GDAL Wrapper

202 views
Skip to first unread message

Will Kearney

unread,
Feb 10, 2014, 2:13:36 PM2/10/14
to juli...@googlegroups.com
Hey everyone,

I threw together a Julia wrapper for GDAL this weekend: https://github.com/wkearn/GDAL.jl

Right now, it should be able to open a raster and read that raster into a newly-defined Raster type and write that Raster into a file using either of GDAL's two methods (CreateCopy() and Create()).

There are some big holes in the implementation, some of which are detailed in a Todo section in the README file. The goal was really to provide some minimal functionality for Julia interactions with GDAL to get the conversation about geodata going.

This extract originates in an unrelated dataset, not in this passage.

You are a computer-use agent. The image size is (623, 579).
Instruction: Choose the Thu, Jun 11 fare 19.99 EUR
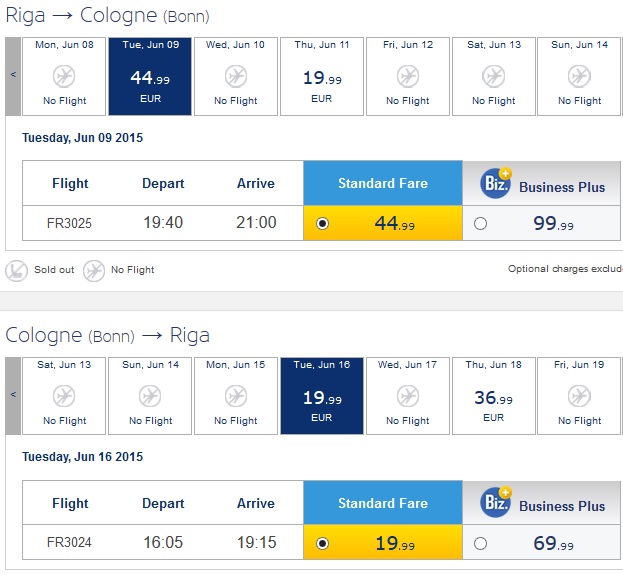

One thing I'm a little worried about is the number of pointers that are flying around to prevent the wrapper from having to interact directly with GDAL-defined types for datasets, raster bands, drivers, etc. Maybe someone with a bit more knowledge of C and memory management could tell me if this is particularly dangerous and a better way to deal with these types.

What do you think good next steps would be?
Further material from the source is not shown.